Орлиный взгляд Бонапарта на секунду утратил свою легендарную пронзительность. Радуясь эффекту, произведенному описанием прелестей девушки, гражданка Вердье продолжала:
— Это чудо зовут Зейнаб. Она дочь шейха Эль Бакри, и он согласился показать ее мне. Если она вам понравится, вы сможете наслаждаться ею, а пока она девственница.
— Когда я смогу увидеть ее? — быстро спросил Бонапарт.
— Она будет у меня в гостях после обеда.
— Я приду.
К четырем часам молодой генерал, затянутый в голубой мундир несмотря на тридцатипятиградусную жару, прибыл к генеральше Вердье. Зейнаб уже была там со своей матерью и угощалась пирогами с вареньем. Сразу пленившись ею, Бонапарт сделал молодой девушке несколько комплиментов, поздравил ее мать и, выпив чашку кофе, удалился. У самой двери он сказал мадам Вердье:
— Пусть ее приведут ко мне сегодня вечером.
Очень довольная собой, генеральша вернулась в салон к гостям и передала приглашение Бонапарта обеим египтянкам, которые разразились радостными возгласами.
— В этом надо видеть благоволение неба, — сказала хозяйка дома, — ведь Бонапарт — самый могущественный мужчина в мире.
Зейнаб и ее мать упали на колени, целуя ковер, и отправились домой, благодаря Аллаха.
Они продолжили свои благодарности спустя два часа, когда французский солдат принес Зейнаб подарки от главнокомандующего: шкатулку, наполненную браслетами, ожерельями, драгоценными кольцами, и фрукты.
Вечером, в то время как Бонапарт с нетерпением ожидал маленькую арабку, красота и восточная грация которой покорили его, генеральша Вердье лелеяла одну мысль. Решив сделать Зейнаб еще более обворожительной, она преобразила ее в маленькую парижанку.

____

| ЗАДАНИЕ A |
Перепишите без изменений строки листинга от самого начала до строки с «November [664, 126]», включая обе крайние.
| ЗАДАНИЕ B |
Пожалуйста, допишите продолжение отрывка о Бонапарте и Зейнаб, начиная сразу после его последнего предложения.

____

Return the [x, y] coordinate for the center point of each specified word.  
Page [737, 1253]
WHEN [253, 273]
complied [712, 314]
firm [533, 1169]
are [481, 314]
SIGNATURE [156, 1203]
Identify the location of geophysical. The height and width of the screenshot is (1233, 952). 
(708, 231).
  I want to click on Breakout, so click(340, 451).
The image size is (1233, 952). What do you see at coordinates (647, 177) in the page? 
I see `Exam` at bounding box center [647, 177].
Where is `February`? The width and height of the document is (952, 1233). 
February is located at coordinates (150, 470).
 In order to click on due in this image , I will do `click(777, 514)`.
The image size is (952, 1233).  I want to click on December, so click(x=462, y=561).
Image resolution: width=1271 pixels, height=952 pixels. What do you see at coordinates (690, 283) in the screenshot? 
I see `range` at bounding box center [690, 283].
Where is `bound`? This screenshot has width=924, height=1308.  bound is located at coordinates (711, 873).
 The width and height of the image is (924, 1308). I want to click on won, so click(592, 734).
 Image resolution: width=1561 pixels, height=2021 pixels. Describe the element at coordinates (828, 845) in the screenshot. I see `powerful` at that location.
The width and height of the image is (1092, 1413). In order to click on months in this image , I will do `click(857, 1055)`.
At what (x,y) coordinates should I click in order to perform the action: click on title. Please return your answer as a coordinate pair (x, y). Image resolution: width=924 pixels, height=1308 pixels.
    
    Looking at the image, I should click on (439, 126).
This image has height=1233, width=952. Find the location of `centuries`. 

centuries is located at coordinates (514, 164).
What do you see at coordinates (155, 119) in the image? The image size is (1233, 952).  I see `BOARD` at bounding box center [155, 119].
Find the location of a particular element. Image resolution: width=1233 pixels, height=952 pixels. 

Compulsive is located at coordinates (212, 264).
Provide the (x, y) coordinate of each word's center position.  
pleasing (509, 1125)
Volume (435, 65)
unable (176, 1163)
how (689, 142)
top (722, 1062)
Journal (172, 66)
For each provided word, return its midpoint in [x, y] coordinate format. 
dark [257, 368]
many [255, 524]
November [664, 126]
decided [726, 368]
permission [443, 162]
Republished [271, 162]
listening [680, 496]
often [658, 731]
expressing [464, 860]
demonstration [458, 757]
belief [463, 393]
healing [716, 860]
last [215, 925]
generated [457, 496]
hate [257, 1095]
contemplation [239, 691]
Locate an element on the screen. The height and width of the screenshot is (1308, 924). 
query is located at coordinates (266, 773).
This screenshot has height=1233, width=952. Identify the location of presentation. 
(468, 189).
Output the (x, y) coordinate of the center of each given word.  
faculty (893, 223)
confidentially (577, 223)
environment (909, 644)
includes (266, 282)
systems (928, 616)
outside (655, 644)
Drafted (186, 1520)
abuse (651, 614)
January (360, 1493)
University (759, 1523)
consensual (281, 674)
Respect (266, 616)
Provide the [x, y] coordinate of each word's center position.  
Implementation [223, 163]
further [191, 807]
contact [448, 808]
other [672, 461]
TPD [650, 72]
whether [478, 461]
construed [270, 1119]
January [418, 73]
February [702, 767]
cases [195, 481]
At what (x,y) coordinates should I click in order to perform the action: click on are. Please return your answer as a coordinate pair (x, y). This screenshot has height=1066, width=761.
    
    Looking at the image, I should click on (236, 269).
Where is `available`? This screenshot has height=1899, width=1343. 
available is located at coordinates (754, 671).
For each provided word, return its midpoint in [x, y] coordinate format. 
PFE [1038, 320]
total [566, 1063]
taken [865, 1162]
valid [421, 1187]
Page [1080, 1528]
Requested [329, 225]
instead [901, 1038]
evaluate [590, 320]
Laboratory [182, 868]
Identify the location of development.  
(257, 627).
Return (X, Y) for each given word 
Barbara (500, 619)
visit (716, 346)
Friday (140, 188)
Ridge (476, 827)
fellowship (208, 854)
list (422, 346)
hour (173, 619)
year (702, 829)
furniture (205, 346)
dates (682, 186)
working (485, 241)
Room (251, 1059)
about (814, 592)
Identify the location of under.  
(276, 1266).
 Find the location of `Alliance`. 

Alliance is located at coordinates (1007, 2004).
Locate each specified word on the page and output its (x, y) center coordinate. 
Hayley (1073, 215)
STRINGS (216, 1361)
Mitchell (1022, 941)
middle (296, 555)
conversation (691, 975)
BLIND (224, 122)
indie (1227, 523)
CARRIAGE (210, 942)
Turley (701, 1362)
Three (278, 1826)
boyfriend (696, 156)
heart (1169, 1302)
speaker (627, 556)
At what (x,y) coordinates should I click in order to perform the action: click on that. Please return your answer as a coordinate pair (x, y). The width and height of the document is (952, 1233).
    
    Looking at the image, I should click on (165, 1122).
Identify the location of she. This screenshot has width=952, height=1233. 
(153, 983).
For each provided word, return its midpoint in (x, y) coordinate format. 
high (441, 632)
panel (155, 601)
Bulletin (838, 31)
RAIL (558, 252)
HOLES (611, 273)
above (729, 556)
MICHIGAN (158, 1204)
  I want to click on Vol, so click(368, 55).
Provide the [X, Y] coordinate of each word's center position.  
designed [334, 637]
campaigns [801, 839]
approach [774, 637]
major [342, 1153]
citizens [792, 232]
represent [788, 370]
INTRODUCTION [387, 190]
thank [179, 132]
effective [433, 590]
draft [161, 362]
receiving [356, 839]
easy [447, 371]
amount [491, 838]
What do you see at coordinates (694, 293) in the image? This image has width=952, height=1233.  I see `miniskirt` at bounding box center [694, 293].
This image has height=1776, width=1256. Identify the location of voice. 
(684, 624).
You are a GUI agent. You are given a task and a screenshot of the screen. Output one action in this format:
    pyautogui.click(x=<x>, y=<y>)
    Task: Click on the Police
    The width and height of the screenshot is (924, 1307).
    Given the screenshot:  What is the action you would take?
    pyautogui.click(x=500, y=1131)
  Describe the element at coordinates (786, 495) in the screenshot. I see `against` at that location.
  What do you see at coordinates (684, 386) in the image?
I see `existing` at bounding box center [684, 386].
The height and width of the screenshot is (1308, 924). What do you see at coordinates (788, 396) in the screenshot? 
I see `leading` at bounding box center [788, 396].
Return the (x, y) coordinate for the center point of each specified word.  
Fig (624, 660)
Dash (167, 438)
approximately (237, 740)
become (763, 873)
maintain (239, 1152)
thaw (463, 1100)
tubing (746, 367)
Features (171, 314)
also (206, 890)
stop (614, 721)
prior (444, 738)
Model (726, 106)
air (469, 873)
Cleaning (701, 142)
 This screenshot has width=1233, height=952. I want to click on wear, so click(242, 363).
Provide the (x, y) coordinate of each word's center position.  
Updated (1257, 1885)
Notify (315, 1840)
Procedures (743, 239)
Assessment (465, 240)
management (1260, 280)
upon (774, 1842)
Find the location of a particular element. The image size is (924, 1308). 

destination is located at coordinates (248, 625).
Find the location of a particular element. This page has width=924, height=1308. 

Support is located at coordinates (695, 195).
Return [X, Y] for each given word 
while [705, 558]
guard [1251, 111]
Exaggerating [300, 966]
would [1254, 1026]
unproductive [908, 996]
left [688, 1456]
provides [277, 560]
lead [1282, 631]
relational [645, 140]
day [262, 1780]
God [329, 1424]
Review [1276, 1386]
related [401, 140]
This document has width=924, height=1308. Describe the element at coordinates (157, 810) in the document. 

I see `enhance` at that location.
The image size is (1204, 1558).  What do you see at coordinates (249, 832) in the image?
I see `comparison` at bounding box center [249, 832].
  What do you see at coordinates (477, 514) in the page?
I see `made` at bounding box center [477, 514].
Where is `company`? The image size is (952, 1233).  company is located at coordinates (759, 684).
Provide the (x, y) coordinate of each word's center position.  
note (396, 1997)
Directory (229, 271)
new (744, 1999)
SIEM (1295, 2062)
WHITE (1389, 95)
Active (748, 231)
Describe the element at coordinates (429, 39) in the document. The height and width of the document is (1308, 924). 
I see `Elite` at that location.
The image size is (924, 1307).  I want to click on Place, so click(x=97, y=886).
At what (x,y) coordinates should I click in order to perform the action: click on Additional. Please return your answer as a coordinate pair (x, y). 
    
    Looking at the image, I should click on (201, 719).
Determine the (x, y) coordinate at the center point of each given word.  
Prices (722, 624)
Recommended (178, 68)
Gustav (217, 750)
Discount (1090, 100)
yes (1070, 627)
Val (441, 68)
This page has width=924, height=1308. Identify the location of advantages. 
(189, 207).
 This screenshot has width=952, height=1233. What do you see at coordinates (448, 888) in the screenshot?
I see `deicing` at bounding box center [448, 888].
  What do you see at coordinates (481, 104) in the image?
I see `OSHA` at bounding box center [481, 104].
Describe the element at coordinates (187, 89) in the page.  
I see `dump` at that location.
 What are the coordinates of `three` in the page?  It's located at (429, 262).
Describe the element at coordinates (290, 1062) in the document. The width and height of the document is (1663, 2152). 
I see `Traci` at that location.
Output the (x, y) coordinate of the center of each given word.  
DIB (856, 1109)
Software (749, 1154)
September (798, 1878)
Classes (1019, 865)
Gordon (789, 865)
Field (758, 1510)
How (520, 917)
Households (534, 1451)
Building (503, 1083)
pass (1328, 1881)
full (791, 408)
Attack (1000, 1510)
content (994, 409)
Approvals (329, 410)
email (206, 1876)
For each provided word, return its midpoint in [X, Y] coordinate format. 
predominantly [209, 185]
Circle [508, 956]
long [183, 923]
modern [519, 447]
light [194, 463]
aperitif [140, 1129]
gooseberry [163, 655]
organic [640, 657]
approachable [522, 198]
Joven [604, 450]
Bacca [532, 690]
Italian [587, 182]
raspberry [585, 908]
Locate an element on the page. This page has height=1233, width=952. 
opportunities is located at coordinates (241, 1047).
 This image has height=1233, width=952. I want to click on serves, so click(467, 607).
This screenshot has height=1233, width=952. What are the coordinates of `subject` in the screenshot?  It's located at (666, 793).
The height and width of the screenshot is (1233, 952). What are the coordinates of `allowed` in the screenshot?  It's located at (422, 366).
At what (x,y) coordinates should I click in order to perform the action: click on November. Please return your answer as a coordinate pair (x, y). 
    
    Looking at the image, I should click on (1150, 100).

____

| ПРАВИЛЬНЫЙ ОТВЕТ A |
Return the [x, y] coordinate for the center point of each specified word.  
Page [737, 1253]
WHEN [253, 273]
complied [712, 314]
firm [533, 1169]
are [481, 314]
SIGNATURE [156, 1203]
Identify the location of geophysical. The height and width of the screenshot is (1233, 952). 
(708, 231).
  I want to click on Breakout, so click(340, 451).
The image size is (1233, 952). What do you see at coordinates (647, 177) in the page? 
I see `Exam` at bounding box center [647, 177].
Where is `February`? The width and height of the document is (952, 1233). 
February is located at coordinates (150, 470).
 In order to click on due in this image , I will do `click(777, 514)`.
The image size is (952, 1233).  I want to click on December, so click(x=462, y=561).
Image resolution: width=1271 pixels, height=952 pixels. What do you see at coordinates (690, 283) in the screenshot? 
I see `range` at bounding box center [690, 283].
Where is `bound`? This screenshot has width=924, height=1308.  bound is located at coordinates (711, 873).
 The width and height of the image is (924, 1308). I want to click on won, so click(592, 734).
 Image resolution: width=1561 pixels, height=2021 pixels. Describe the element at coordinates (828, 845) in the screenshot. I see `powerful` at that location.
The width and height of the image is (1092, 1413). In order to click on months in this image , I will do `click(857, 1055)`.
At what (x,y) coordinates should I click in order to perform the action: click on title. Please return your answer as a coordinate pair (x, y). Image resolution: width=924 pixels, height=1308 pixels.
    
    Looking at the image, I should click on (439, 126).
This image has height=1233, width=952. Find the location of `centuries`. 

centuries is located at coordinates (514, 164).
What do you see at coordinates (155, 119) in the image? The image size is (1233, 952).  I see `BOARD` at bounding box center [155, 119].
Find the location of a particular element. Image resolution: width=1233 pixels, height=952 pixels. 

Compulsive is located at coordinates (212, 264).
Provide the (x, y) coordinate of each word's center position.  
pleasing (509, 1125)
Volume (435, 65)
unable (176, 1163)
how (689, 142)
top (722, 1062)
Journal (172, 66)
For each provided word, return its midpoint in [x, y] coordinate format. 
dark [257, 368]
many [255, 524]
November [664, 126]

| ПРАВИЛЬНЫЙ ОТВЕТ B |
"Несколько француженок, — пишет нам Марсель Дюпон, — изменили ее прическу, сделав ей шиньон, и нарядили в длинное платье по моде Директории, на ноги надели узкие шелковые туфельки.
Сразу став неловкой, с трудом передвигаясь в непривычно узких туфлях, несчастная Зейнаб потеряла свою природную прелесть".
В десять часов вечера эту напудренную куклу ввели во дворец Эльфи-бея, где Бонапарт в разукрашенном домашнем одеянии готовился провести упоительную ночь. Когда она вошла, он остолбенел:
— Кто это?
Адъютант объяснил ему, что генеральша Вердье думала, что будет лучше, если придать девушке более европейский вид.
Бонапарт был сражен, и его любовный пыл, направленный на экзотическое существо, угас. Поняв, что он разочарован, юная девушка, готовящаяся к потере своей девственности как к празднику, разрыдалась.
Увидев ее детскую обиду, генерал сжалился над ней.
— Ну ладно, не плачь, — сказал он, — и раздевайся.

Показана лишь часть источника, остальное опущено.